> [EXERCISE GOAL]:
Exclude the pictures, then quote exactly the lines from the one holding "Mark the email as unread" through the last line of the records.

> [Excerpts from a dataset]:
----

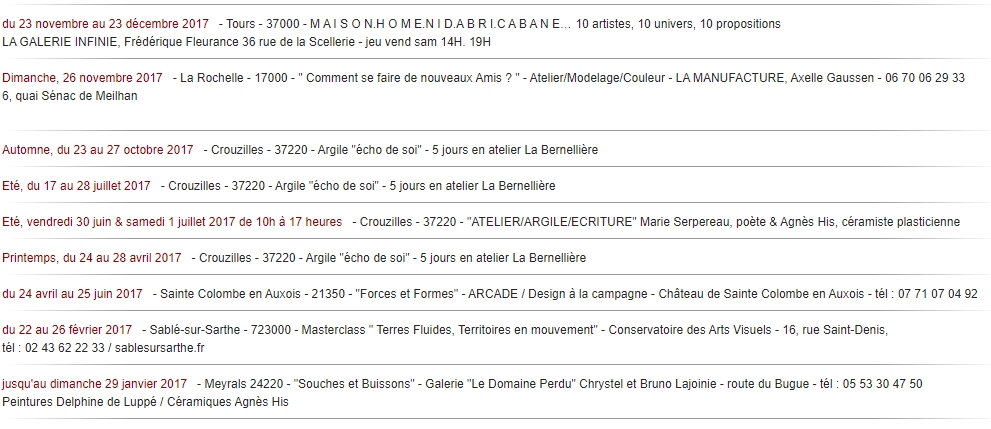Click the "6, quai Sénac de Meilhan" address
The height and width of the screenshot is (429, 991).
point(70,97)
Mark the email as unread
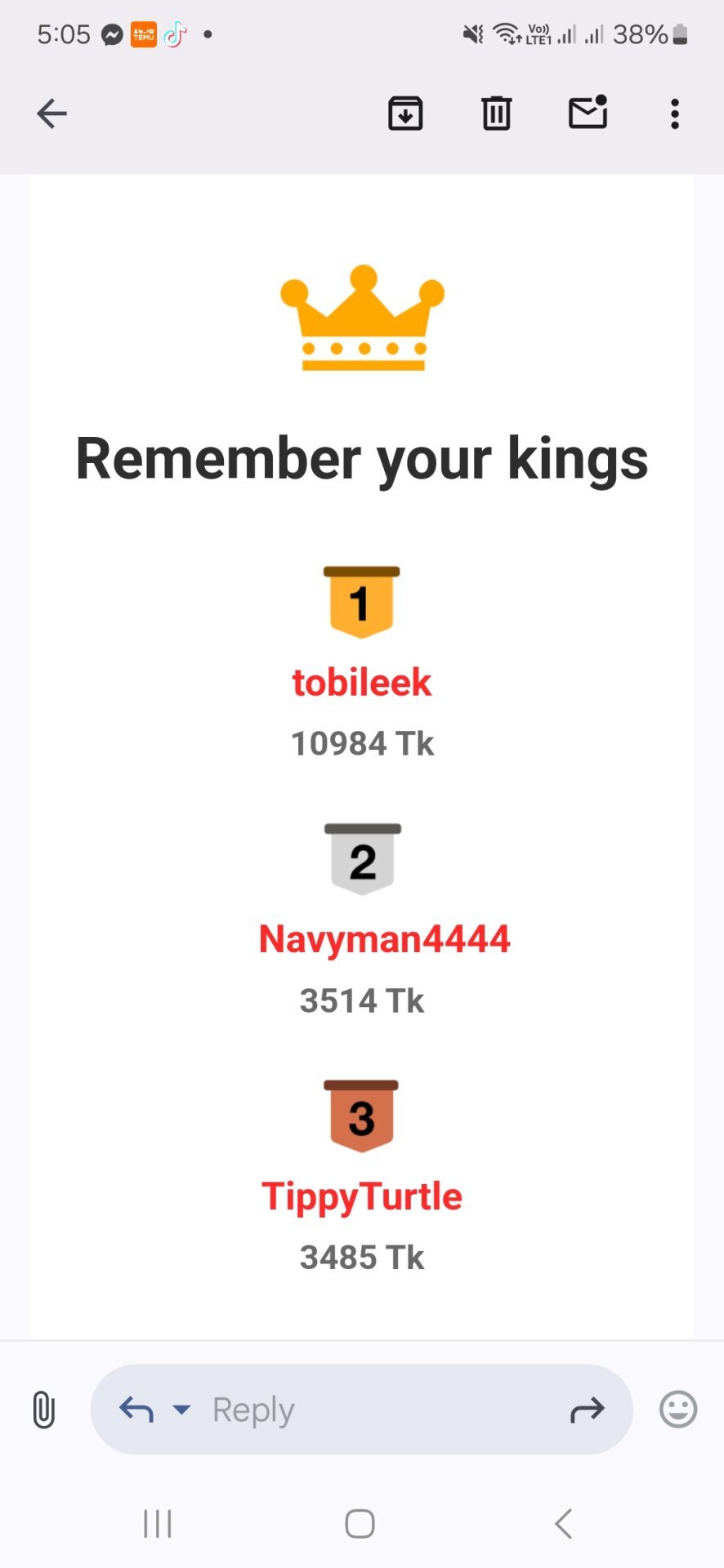The image size is (724, 1568). pyautogui.click(x=588, y=112)
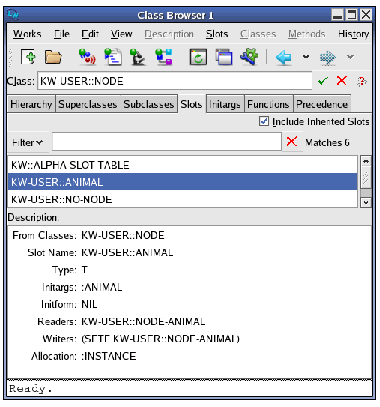Select the KW-USER::NO-NODE slot
This screenshot has height=407, width=380.
(183, 199)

----

> [RESPONSE TO THIS EXERCISE]:
Mark the email as unread
The image size is (724, 1568). pyautogui.click(x=588, y=112)
Select the KW-USER::NO-NODE slot
This screenshot has height=407, width=380.
(183, 199)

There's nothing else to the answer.